## Material for the task
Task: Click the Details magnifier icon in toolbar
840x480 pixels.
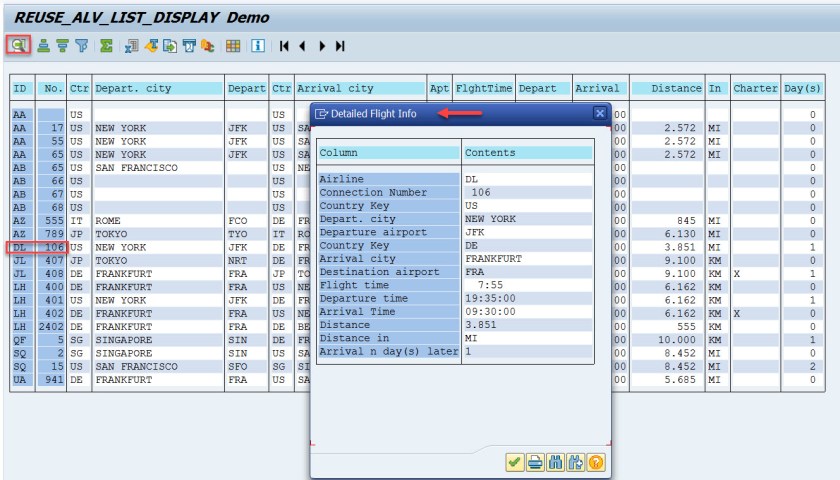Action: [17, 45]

---

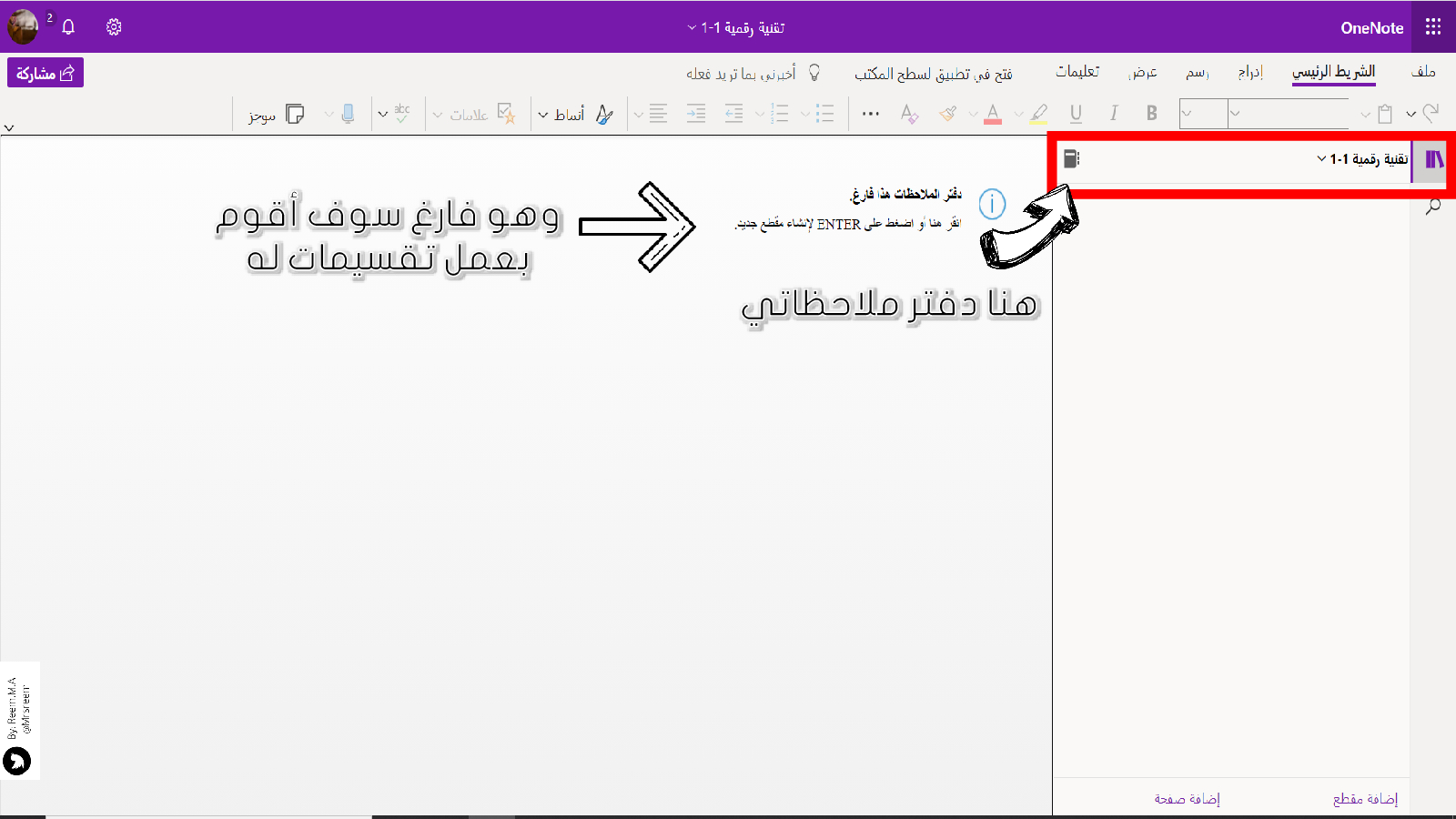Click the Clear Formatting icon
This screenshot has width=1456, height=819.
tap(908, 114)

## Brief
Quote the rows exactly, from the line containing "Click the Clear Formatting icon" through the line containing "tap(908, 114)", with both ends included. Leave the pictures out.

## Solution for this exercise
Click the Clear Formatting icon
This screenshot has width=1456, height=819.
tap(908, 114)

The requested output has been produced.